◆ Exercise prompt
Convert the material below into a Markdown table with the columns Row and Line, numbering each line and skipping blank ones. Leave the pictures out of the table.

◆ Supplied information
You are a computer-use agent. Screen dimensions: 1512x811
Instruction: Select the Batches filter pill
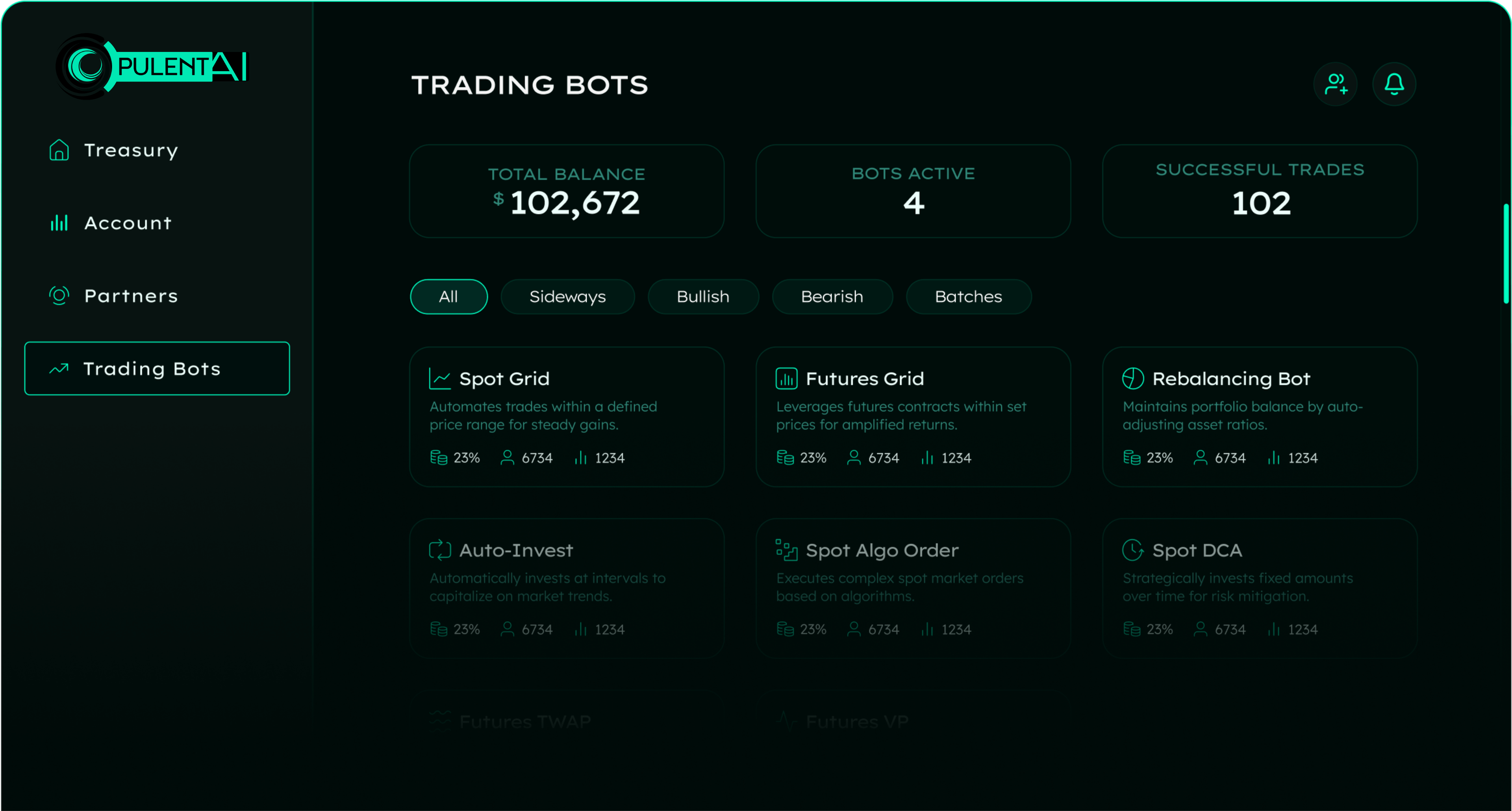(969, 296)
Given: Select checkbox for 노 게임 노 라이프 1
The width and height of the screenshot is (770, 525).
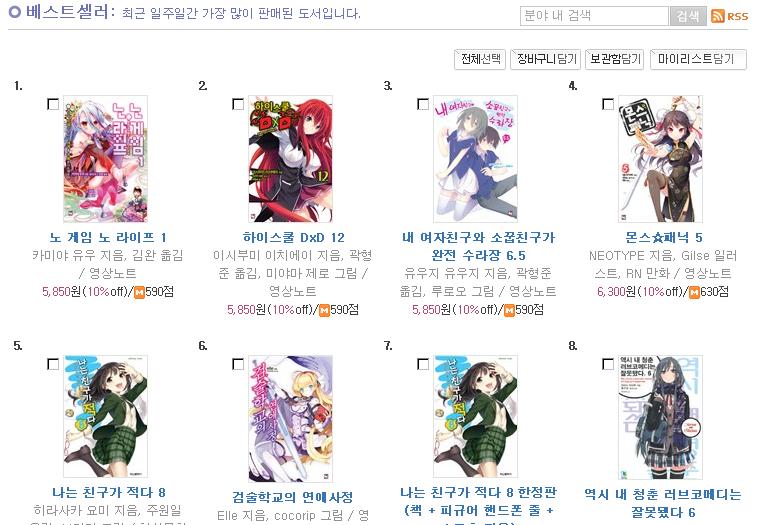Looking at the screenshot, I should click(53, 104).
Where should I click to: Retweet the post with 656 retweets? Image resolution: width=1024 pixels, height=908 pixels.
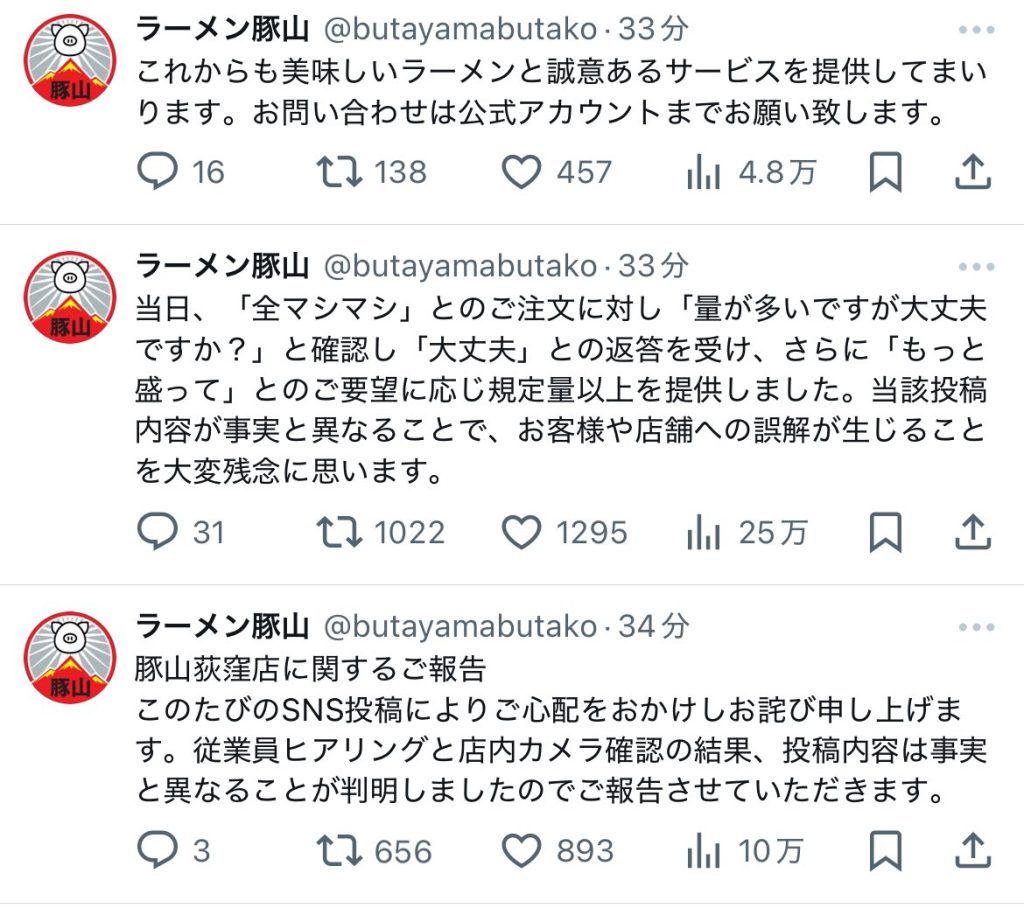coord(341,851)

◆ Response to the task
| Row | Line |
|---|---|
| 1 | You are a computer-use agent. Screen dimensions: 1512x811 |
| 2 | Instruction: Select the Batches filter pill |
| 3 | (969, 296) |
| 4 | Given: Select checkbox for 노 게임 노 라이프 1 |
| 5 | The width and height of the screenshot is (770, 525). |
| 6 | Looking at the screenshot, I should click(53, 104). |
| 7 | Where should I click to: Retweet the post with 656 retweets? Image resolution: width=1024 pixels, height=908 pixels. |
| 8 | coord(341,851) |